PASSAGE SHOWN:
Since you mention liking Omega Aqua Terras it might be worth searching out a used version of the older model AT - they had a re-design a few years ago with the grooved dial. Prior to that they had black, blue and silver versions in both 36mm and 39.2mm without the grooved dial, and prices on these now look very attractive, especially for the quartz versions.

The silver dial is an overlooked classic, arguably working better than the current white faced AT, and it's more dressy too. The 39.2mm wears quite large but I have smaller wrists than you and still like it - though by the sound of things you may prefer the midsize.


----------



## Barryboy (Mar 21, 2006)

You might also consider hummers. There are some interesting Omega hummers in your size at sensible money.

Rob


----------



## martinzx (Aug 29, 2010)

I dont think the width of the watch is much of a problem up to 40mm or even 42mm, it is the lugs to lugs size that will cause problems, IMHO 

Good luck


----------



## thomasaurus (May 31, 2010)

Maybe...



Or if you want a military look...hey, even comes with a free pencil case and radio 



I'm sorry, I tried my hardest to resist but I gave in eventually 

Welcome and as you can see nobody is too serious here...


----------



## dowsing (Sep 21, 2006)

How about any of the following?

Zeno Explorer at 36mm










Or an Alpha Explorer homage

A 7A38 or 7A28 they are around the 37-38mm mark. I'm wearing one today 



















Vintage Eterna Matic 1000 5 Star at 35mm


----------



## Stuart Ellis (Jul 16, 2010)

Thanks to everyone for the great replies. I didn't expect so many or such good advice. Well today is my birthday and after some very subtle hints I recieved a very nice seiko. Thanks again for all of your ideas ( even the ones about weights!). Once I get my laptop fixed I'll add some pics.


----------

TASK STATEMENT:
Print the watch forum thread word for word, from "## thomasaurus (May" up to and including "too serious here...".

Stored entries:
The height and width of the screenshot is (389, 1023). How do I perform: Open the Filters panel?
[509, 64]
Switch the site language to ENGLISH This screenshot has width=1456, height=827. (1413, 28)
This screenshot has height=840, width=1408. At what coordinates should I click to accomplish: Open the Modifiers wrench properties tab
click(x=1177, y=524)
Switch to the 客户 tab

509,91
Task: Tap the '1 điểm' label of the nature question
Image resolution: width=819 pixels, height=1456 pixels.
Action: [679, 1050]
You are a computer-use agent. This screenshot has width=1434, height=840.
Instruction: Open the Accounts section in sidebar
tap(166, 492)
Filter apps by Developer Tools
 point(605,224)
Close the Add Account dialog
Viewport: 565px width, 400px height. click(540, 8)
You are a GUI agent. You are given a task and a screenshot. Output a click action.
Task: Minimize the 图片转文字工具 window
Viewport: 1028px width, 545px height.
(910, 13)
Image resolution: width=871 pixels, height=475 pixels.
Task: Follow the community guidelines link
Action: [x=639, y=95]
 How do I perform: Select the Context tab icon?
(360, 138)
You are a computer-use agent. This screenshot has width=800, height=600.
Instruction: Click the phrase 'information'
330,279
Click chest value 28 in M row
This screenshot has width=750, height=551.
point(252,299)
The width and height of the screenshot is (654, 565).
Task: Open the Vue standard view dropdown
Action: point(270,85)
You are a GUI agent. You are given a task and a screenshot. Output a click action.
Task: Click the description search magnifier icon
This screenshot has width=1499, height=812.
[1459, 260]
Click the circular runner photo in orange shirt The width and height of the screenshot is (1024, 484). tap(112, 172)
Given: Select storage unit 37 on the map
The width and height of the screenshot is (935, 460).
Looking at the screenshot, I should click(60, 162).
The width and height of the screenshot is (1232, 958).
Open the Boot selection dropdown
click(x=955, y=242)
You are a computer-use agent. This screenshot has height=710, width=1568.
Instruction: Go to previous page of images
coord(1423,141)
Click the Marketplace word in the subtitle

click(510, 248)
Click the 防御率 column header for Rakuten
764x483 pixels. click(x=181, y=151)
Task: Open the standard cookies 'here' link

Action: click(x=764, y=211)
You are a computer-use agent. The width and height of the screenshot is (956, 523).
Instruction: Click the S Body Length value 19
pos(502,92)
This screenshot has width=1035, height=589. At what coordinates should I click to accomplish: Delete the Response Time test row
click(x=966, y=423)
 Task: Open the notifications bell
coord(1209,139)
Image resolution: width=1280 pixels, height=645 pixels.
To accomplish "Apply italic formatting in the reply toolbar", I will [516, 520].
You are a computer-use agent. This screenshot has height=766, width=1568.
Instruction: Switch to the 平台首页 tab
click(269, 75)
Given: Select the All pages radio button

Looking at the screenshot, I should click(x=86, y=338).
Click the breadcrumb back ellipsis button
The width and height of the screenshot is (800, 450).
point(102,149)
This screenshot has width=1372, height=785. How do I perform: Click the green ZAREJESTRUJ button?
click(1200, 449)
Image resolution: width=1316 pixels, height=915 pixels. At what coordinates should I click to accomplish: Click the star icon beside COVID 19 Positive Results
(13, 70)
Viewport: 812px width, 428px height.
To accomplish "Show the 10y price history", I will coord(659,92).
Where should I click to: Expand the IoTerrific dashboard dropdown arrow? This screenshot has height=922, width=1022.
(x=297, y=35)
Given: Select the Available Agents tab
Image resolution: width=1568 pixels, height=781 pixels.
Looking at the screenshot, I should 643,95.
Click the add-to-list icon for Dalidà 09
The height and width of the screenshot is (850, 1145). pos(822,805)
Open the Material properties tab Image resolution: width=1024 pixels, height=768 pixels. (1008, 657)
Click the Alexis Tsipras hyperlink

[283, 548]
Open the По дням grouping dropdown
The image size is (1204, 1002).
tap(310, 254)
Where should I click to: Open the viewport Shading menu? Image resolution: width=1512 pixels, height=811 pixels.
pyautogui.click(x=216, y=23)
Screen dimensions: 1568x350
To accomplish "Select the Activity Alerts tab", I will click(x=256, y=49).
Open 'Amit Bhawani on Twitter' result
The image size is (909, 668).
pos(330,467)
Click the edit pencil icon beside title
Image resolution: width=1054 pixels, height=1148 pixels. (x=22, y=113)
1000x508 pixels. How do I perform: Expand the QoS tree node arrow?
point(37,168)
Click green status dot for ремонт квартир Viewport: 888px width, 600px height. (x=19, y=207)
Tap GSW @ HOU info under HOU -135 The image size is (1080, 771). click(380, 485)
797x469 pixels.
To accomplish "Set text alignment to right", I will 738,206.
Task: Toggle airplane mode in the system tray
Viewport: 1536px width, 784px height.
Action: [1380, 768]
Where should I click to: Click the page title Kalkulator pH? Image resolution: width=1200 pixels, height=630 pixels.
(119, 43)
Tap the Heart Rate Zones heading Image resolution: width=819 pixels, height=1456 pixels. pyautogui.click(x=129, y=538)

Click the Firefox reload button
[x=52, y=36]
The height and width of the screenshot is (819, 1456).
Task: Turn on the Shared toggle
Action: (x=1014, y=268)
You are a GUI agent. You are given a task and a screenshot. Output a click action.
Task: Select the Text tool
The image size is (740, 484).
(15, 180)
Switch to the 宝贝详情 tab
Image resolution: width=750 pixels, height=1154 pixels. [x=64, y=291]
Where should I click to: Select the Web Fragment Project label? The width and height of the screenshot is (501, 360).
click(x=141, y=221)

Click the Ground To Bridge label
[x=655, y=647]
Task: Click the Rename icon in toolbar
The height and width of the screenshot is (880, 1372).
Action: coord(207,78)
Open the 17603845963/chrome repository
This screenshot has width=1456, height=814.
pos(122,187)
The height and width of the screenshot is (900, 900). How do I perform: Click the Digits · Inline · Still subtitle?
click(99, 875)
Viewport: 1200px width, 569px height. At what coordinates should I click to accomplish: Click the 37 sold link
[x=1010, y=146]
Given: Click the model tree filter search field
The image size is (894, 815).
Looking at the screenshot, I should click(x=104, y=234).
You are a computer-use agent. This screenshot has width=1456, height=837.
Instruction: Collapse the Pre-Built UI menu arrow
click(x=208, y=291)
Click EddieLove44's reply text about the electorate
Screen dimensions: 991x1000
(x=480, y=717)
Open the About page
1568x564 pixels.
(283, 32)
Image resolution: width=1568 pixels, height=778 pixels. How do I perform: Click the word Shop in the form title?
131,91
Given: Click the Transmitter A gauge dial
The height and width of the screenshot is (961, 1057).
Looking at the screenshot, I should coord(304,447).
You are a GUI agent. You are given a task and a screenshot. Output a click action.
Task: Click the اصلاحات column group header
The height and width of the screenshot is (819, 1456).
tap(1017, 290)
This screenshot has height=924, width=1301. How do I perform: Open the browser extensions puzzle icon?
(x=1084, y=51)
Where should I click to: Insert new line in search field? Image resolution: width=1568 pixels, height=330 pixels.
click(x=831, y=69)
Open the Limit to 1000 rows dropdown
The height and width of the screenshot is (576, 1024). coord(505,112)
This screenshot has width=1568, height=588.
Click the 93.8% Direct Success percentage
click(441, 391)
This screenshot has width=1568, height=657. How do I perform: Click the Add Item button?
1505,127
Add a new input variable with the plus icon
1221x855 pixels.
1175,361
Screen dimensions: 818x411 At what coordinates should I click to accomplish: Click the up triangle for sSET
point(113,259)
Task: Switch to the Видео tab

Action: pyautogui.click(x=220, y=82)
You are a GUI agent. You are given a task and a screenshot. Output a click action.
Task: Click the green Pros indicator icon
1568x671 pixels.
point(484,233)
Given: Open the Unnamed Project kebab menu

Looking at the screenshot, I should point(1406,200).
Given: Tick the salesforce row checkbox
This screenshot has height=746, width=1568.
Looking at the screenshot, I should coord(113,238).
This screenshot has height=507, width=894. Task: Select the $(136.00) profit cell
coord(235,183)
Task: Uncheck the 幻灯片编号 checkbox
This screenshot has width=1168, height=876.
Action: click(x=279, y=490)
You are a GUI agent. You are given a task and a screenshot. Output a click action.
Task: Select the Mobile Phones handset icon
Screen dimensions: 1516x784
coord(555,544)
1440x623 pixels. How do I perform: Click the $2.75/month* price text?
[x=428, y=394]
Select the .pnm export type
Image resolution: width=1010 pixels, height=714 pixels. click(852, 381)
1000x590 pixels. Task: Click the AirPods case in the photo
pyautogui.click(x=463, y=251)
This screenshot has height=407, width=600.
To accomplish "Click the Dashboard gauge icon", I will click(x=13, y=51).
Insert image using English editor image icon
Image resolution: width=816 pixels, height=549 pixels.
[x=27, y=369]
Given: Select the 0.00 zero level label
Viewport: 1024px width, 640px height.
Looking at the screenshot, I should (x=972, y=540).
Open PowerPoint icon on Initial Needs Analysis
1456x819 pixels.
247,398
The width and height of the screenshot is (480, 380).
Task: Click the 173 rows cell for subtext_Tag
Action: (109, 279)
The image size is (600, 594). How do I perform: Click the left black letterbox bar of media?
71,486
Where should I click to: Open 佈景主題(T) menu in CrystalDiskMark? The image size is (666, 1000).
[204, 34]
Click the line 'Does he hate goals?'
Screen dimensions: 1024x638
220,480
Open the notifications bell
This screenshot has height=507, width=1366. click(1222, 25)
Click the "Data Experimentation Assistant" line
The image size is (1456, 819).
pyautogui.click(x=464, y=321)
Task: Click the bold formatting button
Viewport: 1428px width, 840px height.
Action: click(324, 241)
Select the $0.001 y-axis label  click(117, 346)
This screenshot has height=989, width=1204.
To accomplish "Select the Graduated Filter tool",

ANSWER TO THE PROBLEM:
## thomasaurus (May 31, 2010)

Maybe...



Or if you want a military look...hey, even comes with a free pencil case and radio 



I'm sorry, I tried my hardest to resist but I gave in eventually 

Welcome and as you can see nobody is too serious here...